■ TO DO: Where a record holds a picture, leave the picture out; otherwise repeat every record exactly.
(DATA TO EXAMINE begins)
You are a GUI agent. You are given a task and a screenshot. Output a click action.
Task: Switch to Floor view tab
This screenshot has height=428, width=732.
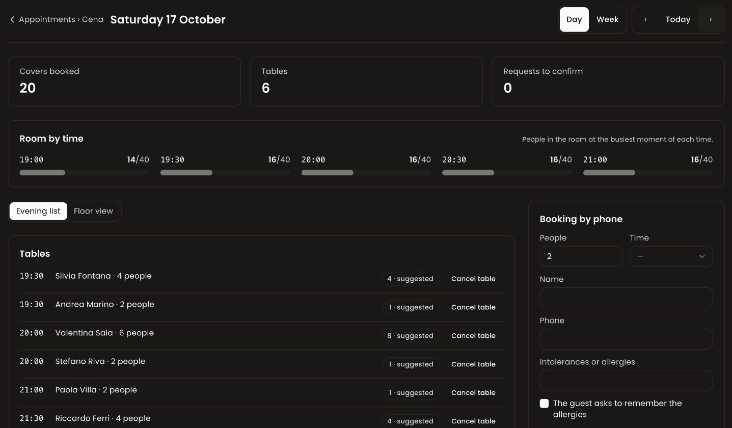pyautogui.click(x=93, y=211)
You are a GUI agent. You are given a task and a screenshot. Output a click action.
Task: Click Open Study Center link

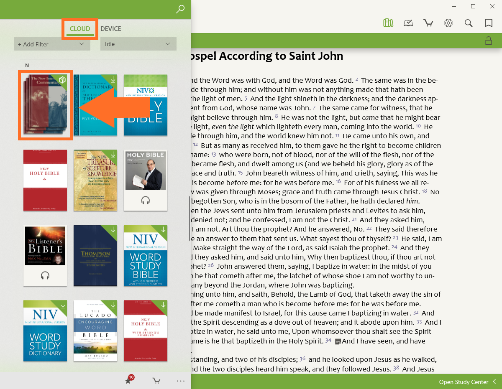coord(463,382)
(DATA TO EXAMINE ends)
■ WORKED SOLUTION:
You are a GUI agent. You are given a task and a screenshot. Output a click action.
Task: Switch to Floor view tab
This screenshot has height=428, width=732.
pyautogui.click(x=93, y=211)
You are a GUI agent. You are given a task and a screenshot. Output a click action.
Task: Click Open Study Center link

coord(463,382)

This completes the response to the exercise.